Pour les unionistes, l’événement renforce la méfiance envers les républicains, perçus comme une menace à l’unité avec la Couronne. Londonderry, déjà divisée, se replie sur elle-même. La ville devient le symbole d’une fracture profonde, où chaque communauté vit dans la peur de l’autre.
Les Répercussions à Long Terme
Plus de cinquante ans après, le Bloody Sunday reste une plaie ouverte. En 2025, un ancien soldat britannique est jugé à Belfast pour deux meurtres et cinq tentatives de meurtre liés à ce jour tragique. Ce procès, bien que tardif, ravive les mémoires et les débats sur la justice et la réconciliation.

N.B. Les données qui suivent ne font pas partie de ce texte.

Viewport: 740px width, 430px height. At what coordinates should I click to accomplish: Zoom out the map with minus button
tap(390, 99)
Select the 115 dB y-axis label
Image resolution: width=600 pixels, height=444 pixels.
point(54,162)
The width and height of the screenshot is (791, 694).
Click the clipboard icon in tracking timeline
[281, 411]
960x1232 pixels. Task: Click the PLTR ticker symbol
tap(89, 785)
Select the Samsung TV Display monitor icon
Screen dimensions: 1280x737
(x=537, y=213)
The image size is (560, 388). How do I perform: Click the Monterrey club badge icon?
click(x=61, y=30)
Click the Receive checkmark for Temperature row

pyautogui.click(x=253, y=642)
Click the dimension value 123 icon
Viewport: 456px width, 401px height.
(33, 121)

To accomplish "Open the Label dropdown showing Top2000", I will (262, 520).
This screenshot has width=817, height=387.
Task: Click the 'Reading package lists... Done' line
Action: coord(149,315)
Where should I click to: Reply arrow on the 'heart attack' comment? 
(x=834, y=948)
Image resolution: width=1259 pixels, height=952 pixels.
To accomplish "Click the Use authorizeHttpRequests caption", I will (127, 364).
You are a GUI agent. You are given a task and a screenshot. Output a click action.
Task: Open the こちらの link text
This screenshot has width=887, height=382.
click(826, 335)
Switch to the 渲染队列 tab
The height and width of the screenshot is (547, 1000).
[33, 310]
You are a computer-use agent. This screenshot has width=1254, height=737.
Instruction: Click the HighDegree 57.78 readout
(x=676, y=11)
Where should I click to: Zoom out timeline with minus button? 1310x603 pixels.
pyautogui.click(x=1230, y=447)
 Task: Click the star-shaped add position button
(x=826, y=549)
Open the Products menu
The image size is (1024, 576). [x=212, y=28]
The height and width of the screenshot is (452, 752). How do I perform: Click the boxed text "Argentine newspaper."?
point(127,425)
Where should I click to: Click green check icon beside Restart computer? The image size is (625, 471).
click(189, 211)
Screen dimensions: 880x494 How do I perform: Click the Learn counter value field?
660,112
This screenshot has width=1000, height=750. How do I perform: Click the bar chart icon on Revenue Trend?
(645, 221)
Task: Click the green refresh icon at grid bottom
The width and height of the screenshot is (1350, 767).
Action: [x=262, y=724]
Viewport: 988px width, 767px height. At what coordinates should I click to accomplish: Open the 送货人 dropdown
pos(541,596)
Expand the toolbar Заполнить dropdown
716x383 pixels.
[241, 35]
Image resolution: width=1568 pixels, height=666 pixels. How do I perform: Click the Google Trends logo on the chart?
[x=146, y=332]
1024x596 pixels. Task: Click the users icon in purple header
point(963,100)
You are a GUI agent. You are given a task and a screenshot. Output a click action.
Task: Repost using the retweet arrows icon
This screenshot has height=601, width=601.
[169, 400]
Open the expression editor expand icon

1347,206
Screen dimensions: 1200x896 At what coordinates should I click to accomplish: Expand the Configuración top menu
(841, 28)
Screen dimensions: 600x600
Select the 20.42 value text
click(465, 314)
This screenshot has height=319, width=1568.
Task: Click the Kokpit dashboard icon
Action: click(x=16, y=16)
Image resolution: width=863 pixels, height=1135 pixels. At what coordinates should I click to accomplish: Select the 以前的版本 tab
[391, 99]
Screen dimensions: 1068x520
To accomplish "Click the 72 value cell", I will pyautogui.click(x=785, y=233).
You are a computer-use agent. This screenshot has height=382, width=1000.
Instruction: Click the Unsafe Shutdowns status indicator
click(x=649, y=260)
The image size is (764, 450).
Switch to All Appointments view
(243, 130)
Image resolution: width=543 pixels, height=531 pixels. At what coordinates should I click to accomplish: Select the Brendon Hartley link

Le drame a également transformé la lutte pour les droits civiques en Irlande du Nord. Il a mis en lumière les discriminations subies par la communauté catholique, poussant le gouvernement britannique à réformer certaines politiques. Cependant, la paix, scellée par l’accord du Vendredi saint en 1998, reste fragile.
Impacts durables du Bloody Sunday :
- Radicalisation des républicains et essor de l’IRA
- Renforcement des tensions intercommunautaires
- Pression pour des réformes des droits civiques
- Procès en 2025, symbole d’une justice tardive
Une Mémoire Toujours Vive
Chaque année, des commémorations ont lieu à Londonderry pour honorer les victimes. Les murs du Bogside, ornés de fresques murales, racontent encore cette journée funeste. Ces peintures, connues sous le nom de murals, sont un rappel constant de la lutte et du sacrifice.
Pour les familles des victimes, le rapport Saville et les excuses de 2010 ont apporté un certain apaisement, mais la douleur persiste. Le procès en cours en 2025 montre que la quête de justice reste inachevée. Comme le souligne un habitant du Bogside : “On n’oublie pas, mais on essaie de construire un avenir meilleur.”
“Ce n’est pas seulement une tragédie, c’est un cri pour la justice qui résonne encore.”
Un résident anonyme de Londonderry, 2025.
Le Bloody Sunday est plus qu’un événement historique. C’est un symbole de résistance, de douleur et d’espoir. Il rappelle que la paix, si durement acquise, demande une vigilance constante pour éviter que l’histoire ne se répète.